Happy 3rd Week of this year's share! (Thanks to Instagram user chefmbhamel for this pastoral shot from the herb garden.)
ANNOUNCEMENTS & REMINDERS
Pizzas for Sale at the Farm Today and Saturday: We are cooking pizzas in our clay oven this week! Today we start at 3:30pm, and we'll stop after we've sold 50. Same story on Saturday, beginning at 1:30. $10 donation per pizza is welcome (cash or check).
Grass-Fed Beef for Sale. We made an announcement earlier this week that grass-fed beef is for sale. Get the details here.
Send us your photos! Each week, we aim to feature a CSA member's photo in our updates. You'll see a few in this week's update. It can be a photo you snap of the vegetables you receive, a photo of a dish you make with the share (like the one below), or photos from a visit to the farm. There are two ways to get them to us: email us your own photos or post them to Instagram with hashtag #ClagettFarm. We'll feature them here!
THIS WEEK'S SHARE
1/2 pound greens (choice of spicy mix, arugula, bok choy, as well as some kale and collards)
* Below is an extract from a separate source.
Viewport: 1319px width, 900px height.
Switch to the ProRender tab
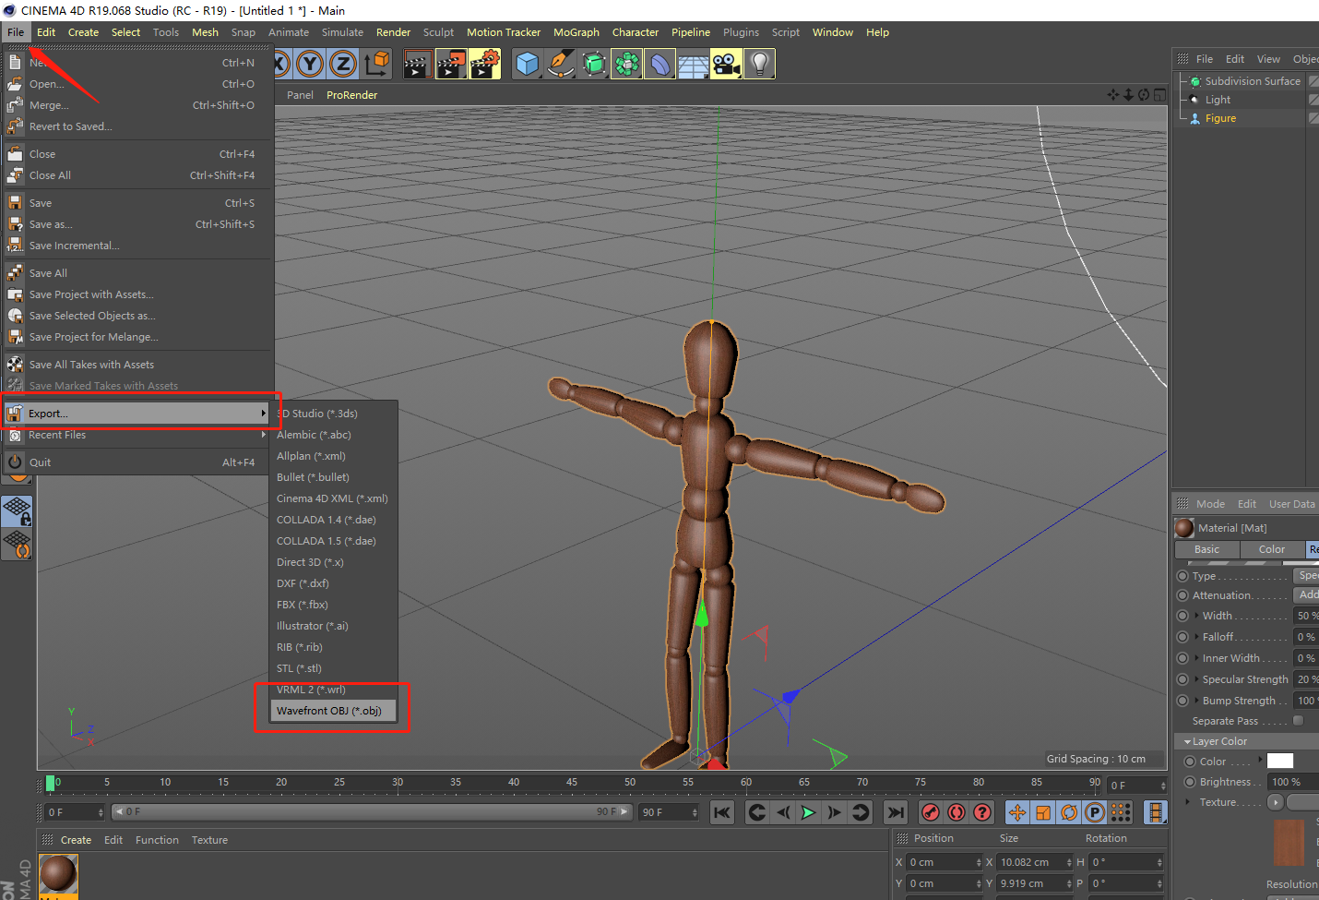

3/4 pound total combination:
- garlic scallions (last week! next week we'll have garlic scapes)
1 pint strawberries
WHAT'S ON U-PICK:
- Strawberries! You can u-pick today (Wednesday) or tomorrow (anytime), Saturday afternoon, or anytime Sunday and Monday. There are a bunch of strawberries and more will be coming. Come and get them!
- Herbs (oregano, thyme, mint, sage, sorrel, parsley)
WHAT TO EXPECT NEXT WEEK:
- Next week's share should be similar to this week
- We'll likely add bok choy or Chinese cabbage
- We'll have garlic scapes instead of garlic scallions
Alexis from Farm to Feast Catering shared this recipe for Asian Garlic Scallion Paste, a great way to use some of the excellent spring garlic scallions in your share. Some of you may have sampled it at last week's pick-up. Have a recipe to recommend? Let us know!
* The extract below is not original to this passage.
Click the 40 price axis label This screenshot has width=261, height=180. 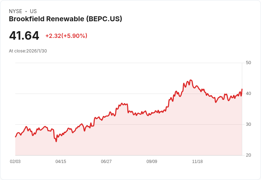[x=248, y=94]
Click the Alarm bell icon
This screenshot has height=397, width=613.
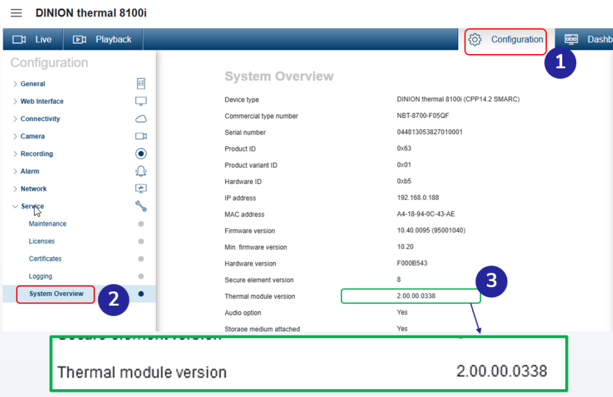tap(141, 171)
Asian Garlic Scallion Paste
Prep Time: 10 minutes
Total Time: 1 hour
Serves: 6 to 8 people
● 2 teaspoons crushed red pepper
● 1 pinch kosher salt
● 1 teaspoon sugar
● 4 tablespoons rice wine vinegar
● 2 tablespoon Tamari/soy sauce (use Tamari to maintain gluten free)
● 2 teaspoons toasted sesame oil
● 6 cups small scallions, ends trimmed and cut into 2 inch pieces
1. Clean and rough chop garlic scallions, up to where the dark green leaves start to branch out.
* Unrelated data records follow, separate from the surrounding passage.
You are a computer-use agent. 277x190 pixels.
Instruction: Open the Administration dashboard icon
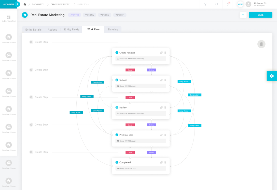[9, 17]
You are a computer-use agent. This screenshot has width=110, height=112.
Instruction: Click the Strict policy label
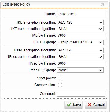(47, 78)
2. Place all ingredients into food processor or blender and process/blend until smooth.
3. Place in refrigerator for 30 minutes to an hour to meld the flavors.
Uses: As marinade on grilled meats or vegetables. Mix with equal parts sour cream/yogurt (to taste) to make into a dip for vegetables or chips. To heighten dip add a squeeze of Sriracha.
Paste freezes well in ice cube trays for future flavor addition to stir frys, soups, or sauces.
That's week 3! Let us know if you have any questions!